Terkait ambrolnya mata uang Garuda, ANH punya analisa tersendiri. “Indonesia punya utang luar negeri yang terus meningkat. Defisit transaksi berjalan yang membesar serta ketidakseimbangan neraca perdagangan persisten. Ketiga faktor itu, disebut faktor fundamental yang menyebabkan rupiah anjlok Rp16.200 ke Rp16.400, bahkan bisa Rp16.900 per dolar AS di akhir 2024,” kata ANH, Jakarta, Selasa (18/6/2024).

Akibatnya, lanjut  CEO Kebijakan Publik Narasi Institute ini, utang luar negeri (ULN) pemerintah Indonesia, berpotensi meroket. Per akhir 2023, total ULN Indonesia mencapai US$407,1 miliar, atau setara Rp6.597 triliun dengan asumsi kurs Rp16.200/US$.

“Peningkatan ini mencerminkan pertumbuhan ULN secara tahunan mencapai 2,7 persen ketimbang tahun sebelumnya,” kata ANH. 

Mengutip dari halaman ULN Indonesia, komposisi ULN ini, sebesar 23,7 persen berasal dari sektor kesehatan dan layanan sosial pasca pandemi COVID-19 (Rp1.563 triliun), 18,9 persen dari sektor administrasi pemerintah, pertahanan, dan jaminan sosial wajib (Rp1.246 triliun), dan 14,1 persen dari utang yang dialokasikan untuk infrastruktur (Rp930 triliun).

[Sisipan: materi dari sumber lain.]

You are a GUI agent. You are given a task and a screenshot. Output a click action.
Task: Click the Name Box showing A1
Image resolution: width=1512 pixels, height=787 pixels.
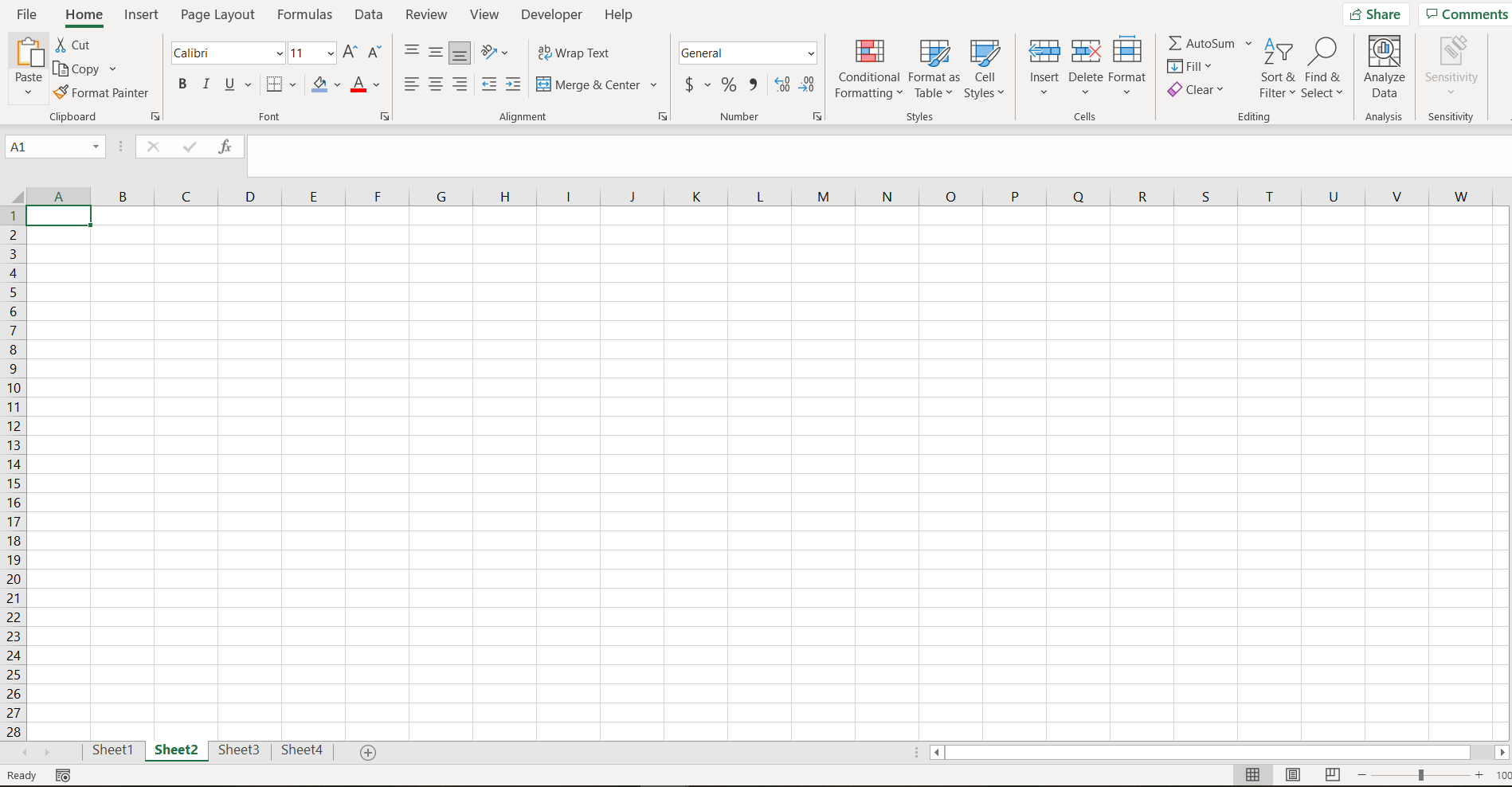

“Pelibatan APBN untuk proyek Infrastruktur seperti KA Cepat Jakarta-Bandung, IKN dan Proyek Strategis Nasional (PSN) lainnya, akan menambah berat beban utang luar negeri Indonesia,” paparnya.

Dia pun mengingatkan ihwal transaksi berjalan yang mengalami defisit pada 2023 sebesar 0,1 persen dari produk domestik bruto (PDB). Defisit ini terjadi karena anjloknya harga komoditas global yang memengaruhi ekspor Indonesia.

Pada 2024, lanjut Matnur, Indonesia diperkirakan mengalami defisit transaksi berjalan yang lebih tinggi. Diperkirakan defisit ini berada di kisaran 0,1 persen hingga 0,9 persen dari PDB, menandakan manajemen keuangan negara memburuk.

Pada Januari 2024, lanjutnya, neraca perdagangan Indonesia mencatat surplus $2,01 miliar. Turun dibandingkan surplus Desember 2023 sebesar $3,31 miliar.

Pada periode yang sama, surplus diperoleh terutama dari komoditas nonminyak dan gas, seperti bahan bakar mineral seperti nikel ore dan bauksit, serta minyak lemak hewan dan nabati, juga besi dan baja.